Firstly, a (relatively) low hanging fruit is to encourage people in traditionally female industries to launch more startups and fund these industries. Globally these are healthcare, education and caring professions. Simply having a dedicated fund for startups in these areas will immediately fill any pipeline with far more women. I know this intimately because I speak to female founders in healthcare regularly who would do great things with funding.

Currently, healthtech accounts for only 4% of VC funding in Africa. Based on this fact alone, the gender gap is not surprising. Increase funding to healthtech and more women will invariably be represented. The current 50% of female representation in VC funded healthtech companies vs 60% female in the healthcare workforce is related to the limited health tech funding. These 2 numbers will approximate each other as funding increases.

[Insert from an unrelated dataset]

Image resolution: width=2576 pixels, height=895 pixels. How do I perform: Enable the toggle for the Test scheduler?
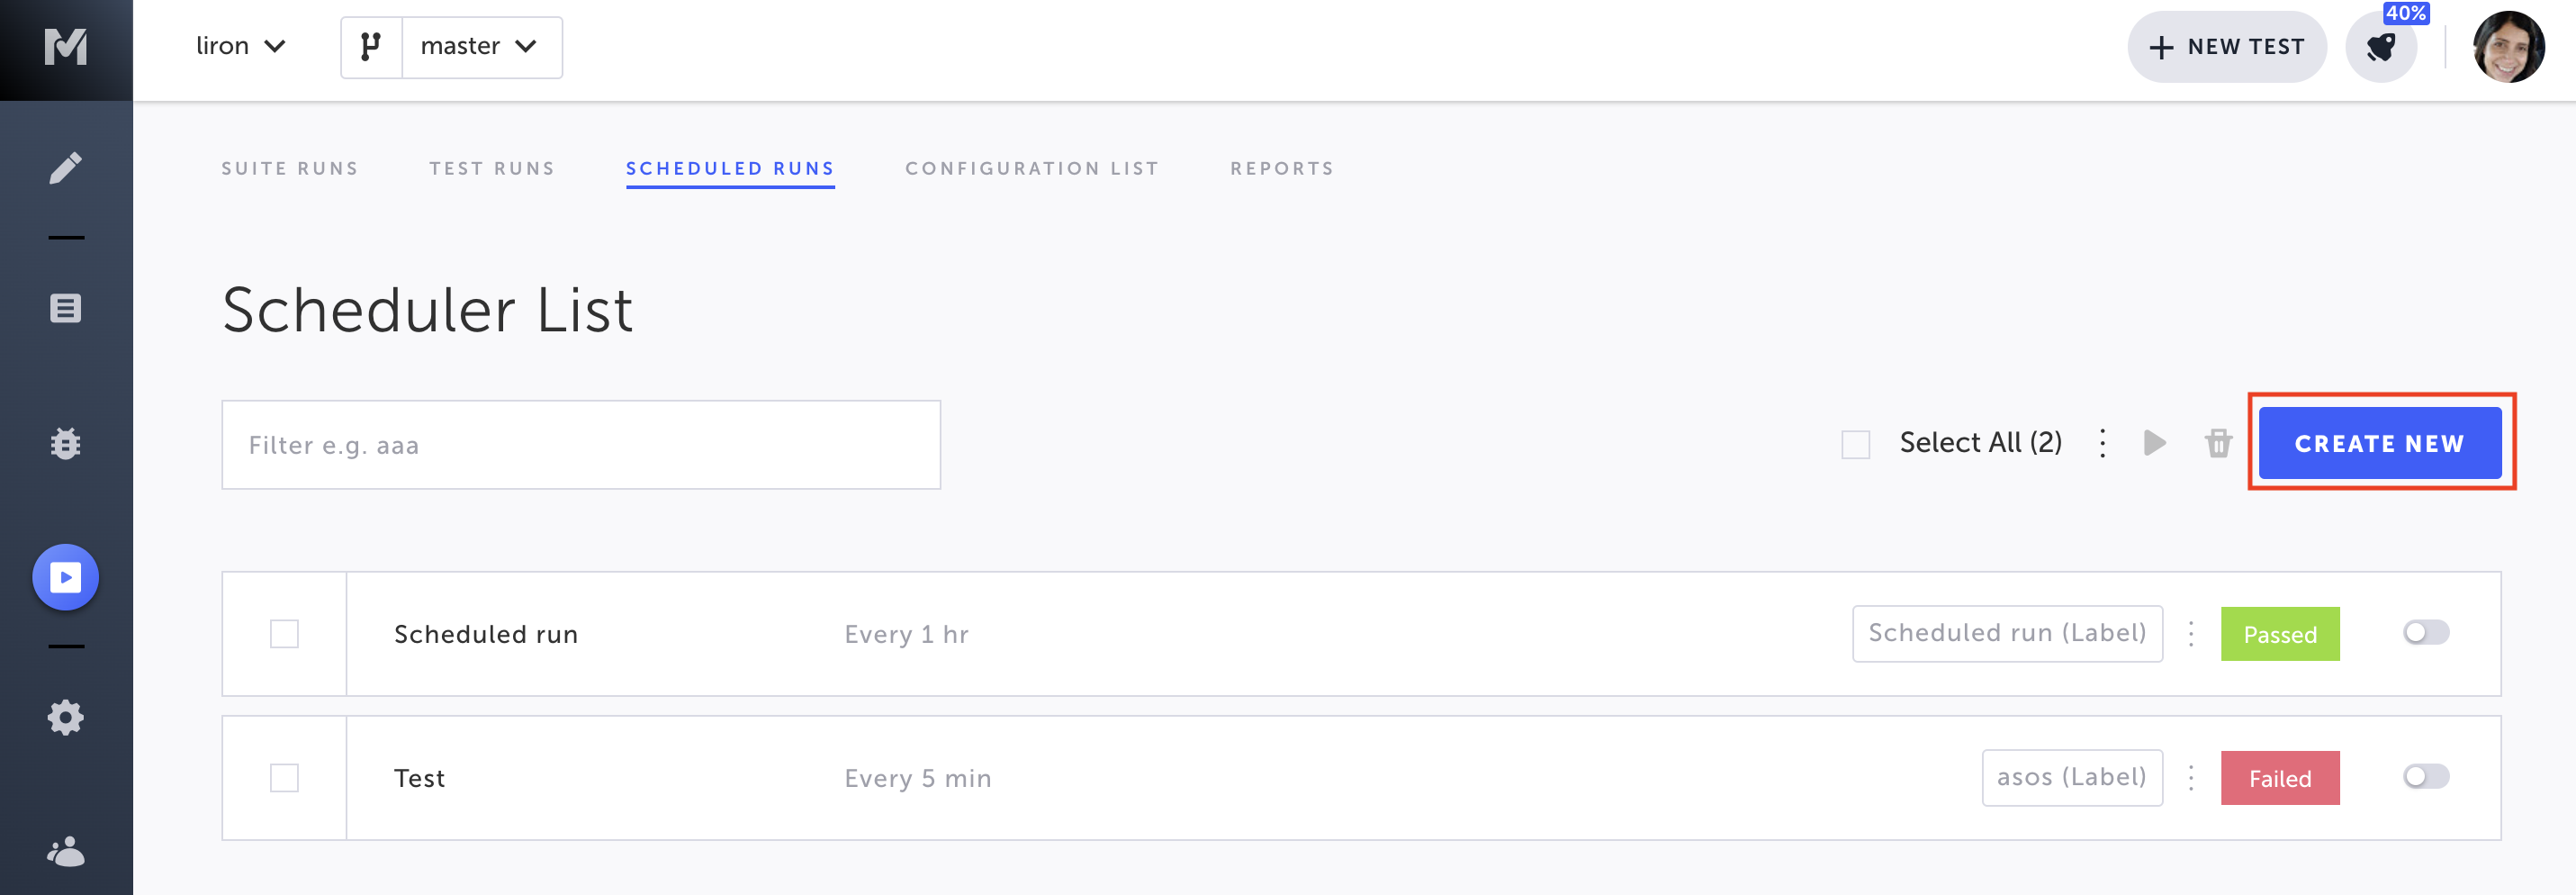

Secondly, increase the pipeline of women in the workforce by increasing their access to education and supports to succeed in school and early career. From the IFC and NGX gender equality in Nigeria’s private sector report:

“For a country like Nigeria, with a rapidly growing population, the need for high-quality jobs and skilled workers at every level is an urgent imperative. Addressing the education pipeline for girls to ensure that more female students have access to quality education at all levels, including STEM, is essential — otherwise, companies will continue to encounter skilled labor shortages, even with Nigeria’s rapidly increasing population.”

The report goes on to detail unequal access to education as a real barrier to women’s advancement in the private sector and consequently, in my view, representation in VC funding.

VC funding is an output

By the time pitches end up in VCs inboxes, the gender die is already cast and is most likely too late. The intervention required to even up access to funding needs to happen much earlier. We need more girls in schools that are being supported to university education and well into the workforce. So yes we should fund more women but not just in VC land alone, we should fund more women in primary, secondary and tertiary institutions, that’s how we’ll close (some) of the gender gap ultimately and sustainably in Nigeria.

P.S I’m open to counter opinions and critiques of my position. I feel in a good position to write this as I have over 50% of females as colleagues in my startup. I also mentor far more female founders than I do male founders and all my angel investments so far have been into women-led startups so I’m clearly and demonstrably on team ‘fund women’. I also recognize however that more needs to be done on a broader scale.